Everyday I scroll down those pages, the light from the computer screen reflecting onto my face. And everyday I feel the tears welling up in my eyes, blurring out the small black letters that tell me about the lives that are forgotten now. It takes me somewhere else.
I see two images. Both have the trails of sadness etched into them. Two precious, youthful lives had been dropped through the cracks of a warring society. Departing on parallel sides of the field, they are joined with the seamless cloth of brotherhood that binds them together in the deep chasm that they both find themselves in. Above, their nations mourn their losses. But not for long, as their egos drive them to fulfill their gruesome desires, at any cost.

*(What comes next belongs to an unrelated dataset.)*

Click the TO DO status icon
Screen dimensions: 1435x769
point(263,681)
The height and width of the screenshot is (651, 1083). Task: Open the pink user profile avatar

One day, I came upon a letter that moved my very soul. It was written by the hand of a grieving mother who had lost her son to the tyranny of the flying bullet that had found its mark in his young flesh. She wrote to another woman, a mother in the same position as her, yet far, far away. In a different country, of a different race and creed. Yet in this tragic letter of reassurance to her grieving sister, she writes, ” I do not know whether to weep in grief, or surge with pride that our sons gave up their lives in service…”
And as I minimize the page that holds the dreams, lives and entire stories of forgotten people in a desolate number, I can’t help but think that it’s the tears and sadness of those mothers that unites them. Their sons are what unite them. Their sacrifice of those lives is what unites them.
If only people would just remember. Just remember what the cost of all of this takes…the cost of death.
Or maybe it’s the cost of life…
But as long as people will continue to sit in front of a screen with glazed, hollow eyes that see nothing but the graphs that are shown, and hear nothing but the numbers that are quoted, there will be no one left to remember.
For every soldier gives up their today, for our tomorrow; if only we’d remember. So please, remember.